┌──

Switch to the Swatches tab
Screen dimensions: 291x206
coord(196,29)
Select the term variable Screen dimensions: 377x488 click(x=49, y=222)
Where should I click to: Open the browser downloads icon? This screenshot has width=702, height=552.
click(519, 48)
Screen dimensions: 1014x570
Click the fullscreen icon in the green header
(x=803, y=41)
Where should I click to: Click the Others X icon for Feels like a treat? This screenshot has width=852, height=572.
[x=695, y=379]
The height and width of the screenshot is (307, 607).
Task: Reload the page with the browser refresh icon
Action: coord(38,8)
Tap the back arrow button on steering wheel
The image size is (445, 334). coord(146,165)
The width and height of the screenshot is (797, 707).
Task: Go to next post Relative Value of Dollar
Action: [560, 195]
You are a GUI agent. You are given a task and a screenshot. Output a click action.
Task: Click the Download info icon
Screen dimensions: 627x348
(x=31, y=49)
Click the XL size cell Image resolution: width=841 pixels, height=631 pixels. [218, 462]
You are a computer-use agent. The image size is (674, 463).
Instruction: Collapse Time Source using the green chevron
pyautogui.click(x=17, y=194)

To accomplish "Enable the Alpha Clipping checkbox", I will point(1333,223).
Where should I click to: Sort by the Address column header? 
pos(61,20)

└──

Assignment
Retype exactly. Start at the line with "Screen dimensions: 291x206" and stop at the last line of the data.

Answer for this exercise
Screen dimensions: 291x206
coord(196,29)
Select the term variable Screen dimensions: 377x488 click(x=49, y=222)
Where should I click to: Open the browser downloads icon? This screenshot has width=702, height=552.
click(519, 48)
Screen dimensions: 1014x570
Click the fullscreen icon in the green header
(x=803, y=41)
Where should I click to: Click the Others X icon for Feels like a treat? This screenshot has width=852, height=572.
[x=695, y=379]
The height and width of the screenshot is (307, 607).
Task: Reload the page with the browser refresh icon
Action: coord(38,8)
Tap the back arrow button on steering wheel
The image size is (445, 334). coord(146,165)
The width and height of the screenshot is (797, 707).
Task: Go to next post Relative Value of Dollar
Action: [560, 195]
You are a GUI agent. You are given a task and a screenshot. Output a click action.
Task: Click the Download info icon
Screen dimensions: 627x348
(x=31, y=49)
Click the XL size cell Image resolution: width=841 pixels, height=631 pixels. [218, 462]
You are a computer-use agent. The image size is (674, 463).
Instruction: Collapse Time Source using the green chevron
pyautogui.click(x=17, y=194)

To accomplish "Enable the Alpha Clipping checkbox", I will point(1333,223).
Where should I click to: Sort by the Address column header? 
pos(61,20)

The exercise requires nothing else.